_Excerpt to read_
begin

It is more difficult still to establish a connection between Greek phulḗ and Latin tribus. The problem is the etymological formation of tribus. It is to be presumed that the two terms underwent analogous processes of development. The ancients already saw in tribus a unit consisting of three groups. It would thus be a compound having tri– as its first term. In fact, in the historical Indo-European traditions, especially among the Greeks, we know of such triple groups. We have the testimony for three Dorian tribes in a Homeric epithet: Δωριέες τριχαί(w)ικες ‘the Dorians (divided) into three wik-’ (cf. Gr. (w)oîkos (w)οῖκος). In the Greek territory which was occupied by Dorians in ancient times, a district of Elis is called Triphulía (Τριφυλία), clearly attesting the division into “three tribes” of the first inhabitants. We would have here the rough correspondent of the Latin tribus, if it signifies “a third (of the territory).” It is in fact not impossible that tribus, like Umbrian trifu, its only correspondent, contains a nominal form *bhu-, which coincides exactly with Gr. phu– (in phulḗ). However, we do not find any historical testimony which would support this primary meaning of the term. At an early date, tribus gave rise to important derivatives, such as tribunus, then tribunal, and the verb tribuo, but they give no evidence for a connection with “three.”
Among the types of formation peculiar to words of kinship other than –ter or –er, we must mention a number of secondary formations in *-w– and *-wyo-; they merit special attention, all the more because they have been less well studied. This type is represented in Latin by patruus ‘father’s brother’, ‘paternal uncle’, cf. Gr. pátrōs (πάτρως) ‘father’s brother’, from *patrōw-, and the symmetrical feminine mḗtrōs (μήτρως) ‘mother’s brother’. We must compare with patruus the words of the same sense, Sanskrit pitr̥vya-, and Avestan tūirya < *(p)tr̥wya-; cf. Persian afdar and Pashto trǝ ‘father’s brother’, and further in Old High German fatureo (German Vetter) < *faðurwyo, and probably Old Slavic stryj ‘uncle’.
This type of derivation exists in Greek with a rather different sense: patruiós (πατρυιός) signifies “stepfather,” mētruiá (μητρυιά) ‘stepmother’; also in Armenian yawray ‘stepfather’ and mawru < *mātruvyā ‘stepmother’.
On the basis of the word for brother and by the same morphological device, Skt. bhrā́tr̥vya-, Av. brātūirya– was constituted. But the sense of these terms has provoked much discussion. The examples are few and not decisive. Is the meaning “the brother’s son” or “the son of the father’s brother”? Is he the nephew or the cousin? For the sense of Skt. bhrā́tr̥vya– we have a formal indication in Pāṇini, who gives this brief definition: bhrātur vyac ca, that is to say from bhrātr̥ ‘brother’, the derivative indicating descent is also formed by –vya-. Thus, apart from the normal derivative in –iya– for “descending from,” there is another formation in –vya– with the same sense: the upshot is that bhrātrvya– signifies “brother’s son,” and not “the son of the father’s brother,” the translation given generally by scholars. There is no doubt that Av. brātūirya– (variant brātruya-, i.e. brātr̥vya-, fem. brātruyā-) should also be interpreted as “brother’s son,” since for “son of the father’s brother,” there exists a clear analytical designation, tūirya–puθ ra ‘son of the tūirya’, that is, of the paternal uncle. A confirmation is also given in modern Iranian by the Pashto language of Afghanistan, where wrārə (from *brāθr(v)ya-) means “nephew,” that is “the brother’s son.”

end

_Parts of the exercise_
1. According to the passage on word origins, what is the district of Elis called that attests a division into "three tribes"?
2. Write out the passage on word origins from "Among the types" to "Slavic stryj ‘uncle’.".
Use only the passage on word origins, with no outside knowledge.

_Data segment_

begin

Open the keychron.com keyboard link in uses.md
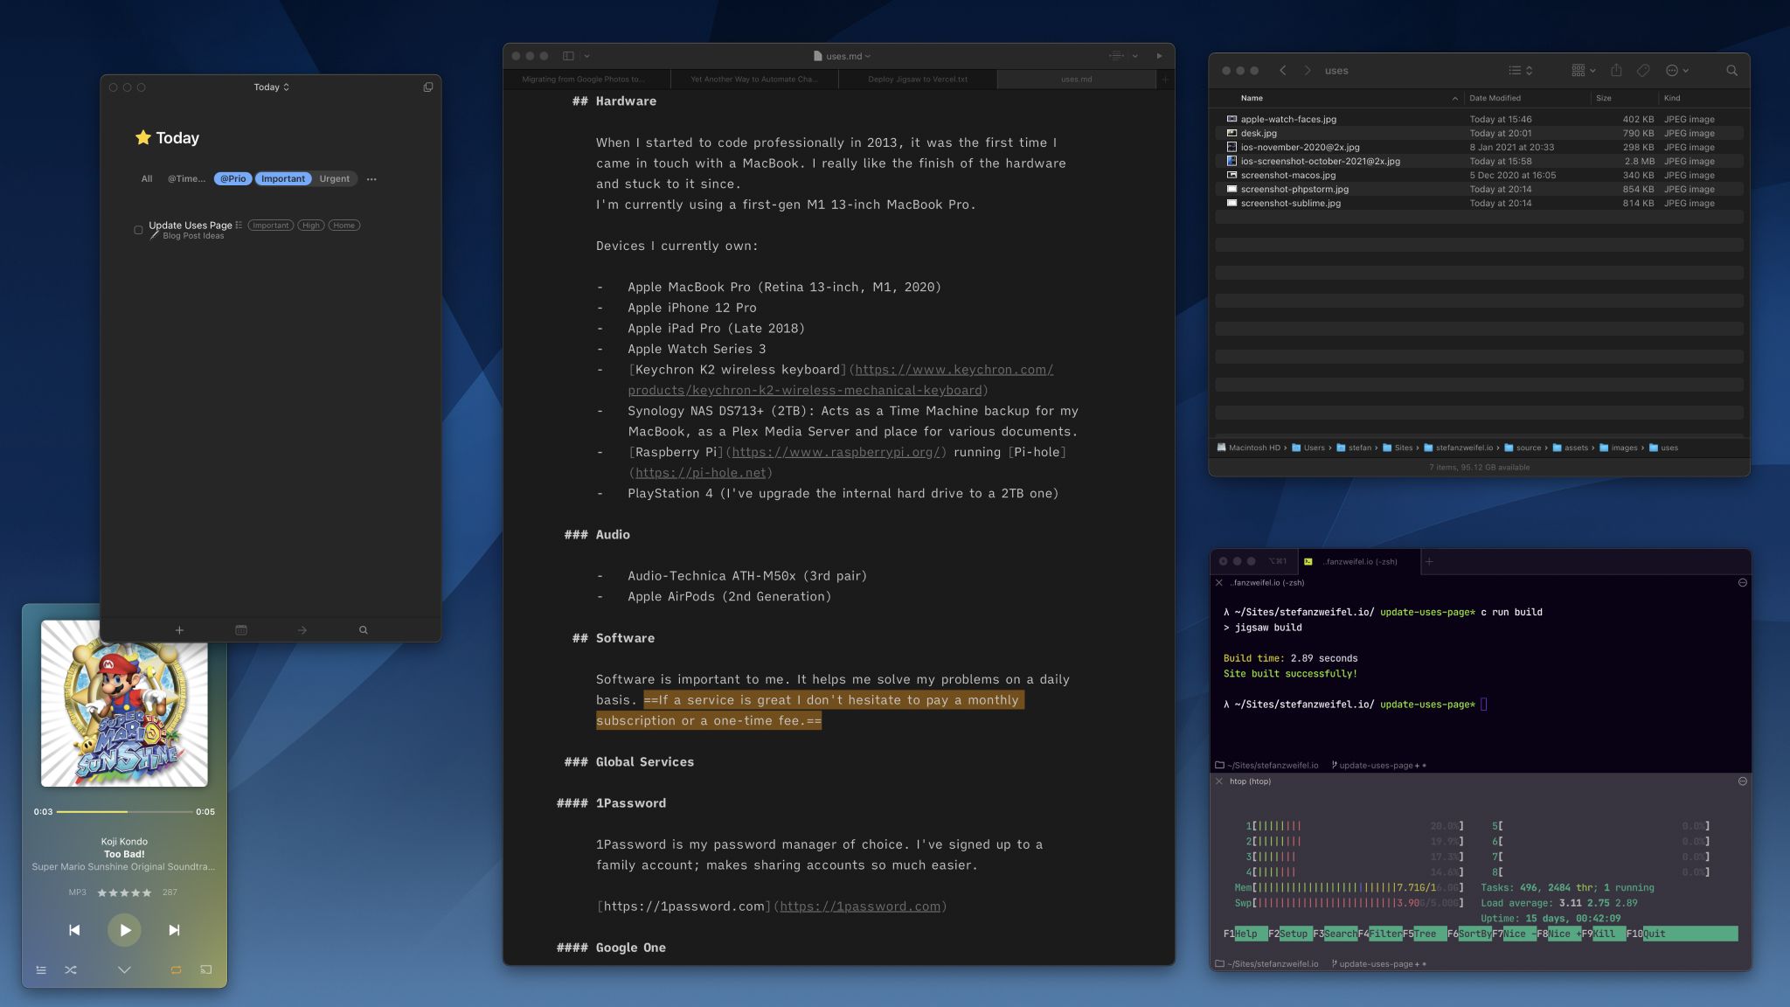 pyautogui.click(x=952, y=369)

end

_Final results_
1. Triphulía.

2.
Among the types of formation peculiar to words of kinship other than –ter or –er, we must mention a number of secondary formations in *-w– and *-wyo-; they merit special attention, all the more because they have been less well studied. This type is represented in Latin by patruus ‘father’s brother’, ‘paternal uncle’, cf. Gr. pátrōs (πάτρως) ‘father’s brother’, from *patrōw-, and the symmetrical feminine mḗtrōs (μήτρως) ‘mother’s brother’. We must compare with patruus the words of the same sense, Sanskrit pitr̥vya-, and Avestan tūirya < *(p)tr̥wya-; cf. Persian afdar and Pashto trǝ ‘father’s brother’, and further in Old High German fatureo (German Vetter) < *faðurwyo, and probably Old Slavic stryj ‘uncle’.